Telehealth · June 29, 2026 · Maryna Poplavska

Group Therapy Video Calls: Why 6 Participants Is a Hidden Scaling Cliff

Group Therapy Video Calls: Why 6 Participants Is a Hidden Scaling Cliff

Group therapy sessions represent one of the most challenging use cases for WebRTC video conferencing platforms. Unlike corporate meetings, where participants can tolerate occasional quality degradation, therapy sessions demand consistent audio clarity and reliable visual connection — the foundation of therapeutic rapport. However, many healthcare organizations discover too late that their video platform performs beautifully with four participants but becomes unusable at six. This isn’t a bug — it’s a fundamental architectural inflection point where multiple technical constraints converge.

Understanding why six participants create such a dramatic scaling cliff is essential for anyone building or procuring telemedicine platforms for behavioral health. The answer involves client-side fan-out mathematics, audio mixing complexity, asymmetric bandwidth limitations, and mobile device resource constraints that all reach critical thresholds simultaneously.

The Deceptive Simplicity of Small Groups

Four-person group therapy sessions work remarkably well with standard WebRTC implementations. A therapist and three clients can connect reliably, maintain eye contact through video, and conduct effective sessions with minimal technical intervention. The video quality is good, audio is clear, and even participants joining from home networks experience acceptable performance.

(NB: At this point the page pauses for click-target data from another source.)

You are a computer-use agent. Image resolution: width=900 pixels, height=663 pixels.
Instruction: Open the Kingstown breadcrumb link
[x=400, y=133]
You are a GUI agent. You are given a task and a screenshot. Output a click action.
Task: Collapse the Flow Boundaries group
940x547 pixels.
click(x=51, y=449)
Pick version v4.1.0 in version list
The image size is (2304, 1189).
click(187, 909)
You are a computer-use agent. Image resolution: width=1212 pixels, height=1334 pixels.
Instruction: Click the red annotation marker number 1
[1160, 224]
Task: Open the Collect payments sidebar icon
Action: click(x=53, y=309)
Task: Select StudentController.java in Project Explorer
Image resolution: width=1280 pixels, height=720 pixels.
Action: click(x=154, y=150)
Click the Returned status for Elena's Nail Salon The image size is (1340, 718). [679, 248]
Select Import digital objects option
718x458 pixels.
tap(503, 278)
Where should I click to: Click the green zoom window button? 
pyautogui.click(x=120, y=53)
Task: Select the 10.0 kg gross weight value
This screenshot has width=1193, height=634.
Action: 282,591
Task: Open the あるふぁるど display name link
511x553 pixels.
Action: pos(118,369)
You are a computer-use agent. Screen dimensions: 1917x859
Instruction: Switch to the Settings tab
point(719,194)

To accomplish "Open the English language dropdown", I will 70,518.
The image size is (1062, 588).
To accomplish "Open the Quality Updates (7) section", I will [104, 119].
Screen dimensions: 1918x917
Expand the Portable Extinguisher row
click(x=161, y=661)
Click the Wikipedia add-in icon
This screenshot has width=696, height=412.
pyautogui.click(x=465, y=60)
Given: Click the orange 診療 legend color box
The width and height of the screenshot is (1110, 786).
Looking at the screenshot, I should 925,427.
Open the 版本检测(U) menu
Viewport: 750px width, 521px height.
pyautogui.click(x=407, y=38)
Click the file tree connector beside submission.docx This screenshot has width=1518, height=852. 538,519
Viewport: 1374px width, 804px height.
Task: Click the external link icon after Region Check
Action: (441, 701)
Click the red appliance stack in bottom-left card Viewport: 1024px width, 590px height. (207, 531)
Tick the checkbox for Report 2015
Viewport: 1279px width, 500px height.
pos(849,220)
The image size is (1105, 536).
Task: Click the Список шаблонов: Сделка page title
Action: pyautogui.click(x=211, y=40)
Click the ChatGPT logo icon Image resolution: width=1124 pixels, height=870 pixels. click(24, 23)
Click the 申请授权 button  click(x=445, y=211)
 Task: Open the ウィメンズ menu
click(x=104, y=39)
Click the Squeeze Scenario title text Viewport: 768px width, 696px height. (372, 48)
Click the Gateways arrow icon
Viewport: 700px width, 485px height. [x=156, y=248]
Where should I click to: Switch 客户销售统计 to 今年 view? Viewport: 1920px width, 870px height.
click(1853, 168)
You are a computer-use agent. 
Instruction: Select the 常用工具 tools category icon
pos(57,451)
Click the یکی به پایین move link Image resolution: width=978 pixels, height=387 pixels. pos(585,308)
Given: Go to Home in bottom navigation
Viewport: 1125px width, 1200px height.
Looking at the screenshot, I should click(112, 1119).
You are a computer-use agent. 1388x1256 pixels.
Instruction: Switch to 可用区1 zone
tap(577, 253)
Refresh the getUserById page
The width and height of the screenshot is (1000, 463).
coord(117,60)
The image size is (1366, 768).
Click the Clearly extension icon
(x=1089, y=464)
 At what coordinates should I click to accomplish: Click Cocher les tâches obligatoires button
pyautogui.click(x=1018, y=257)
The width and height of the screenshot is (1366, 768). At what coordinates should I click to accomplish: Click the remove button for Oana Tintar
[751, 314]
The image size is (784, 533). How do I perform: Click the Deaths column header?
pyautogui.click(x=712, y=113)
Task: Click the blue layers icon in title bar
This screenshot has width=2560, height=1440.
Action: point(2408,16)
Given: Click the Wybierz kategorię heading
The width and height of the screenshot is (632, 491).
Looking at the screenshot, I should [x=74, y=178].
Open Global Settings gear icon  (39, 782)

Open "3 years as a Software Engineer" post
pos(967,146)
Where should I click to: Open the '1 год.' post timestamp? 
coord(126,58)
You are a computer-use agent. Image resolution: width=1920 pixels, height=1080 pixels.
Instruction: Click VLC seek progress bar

Then the organization adds one more participant to sessions — perhaps, integrating a family member or accommodating a slightly larger therapy group — and everything falls apart. Video becomes choppy, audio cuts in and out, mobile participants drop from sessions, and the therapist spends more time troubleshooting technology than facilitating therapy. What changed?

The transition from five to six participants crosses multiple technical thresholds simultaneously, creating a perfect storm of resource exhaustion. To understand this phenomenon, we need to examine how WebRTC architectures handle small group calls and where they break down.

SFU Fan-Out: The Mathematical Reality

Most modern video platforms use the Selective Forwarding Unit architecture for group calls. In an SFU topology, each participant uploads their video and audio stream once to a central media server, which then forwards these streams to all other participants. This approach is far more efficient than peer-to-peer mesh networks, where each participant would need to upload their stream separately to every other participant.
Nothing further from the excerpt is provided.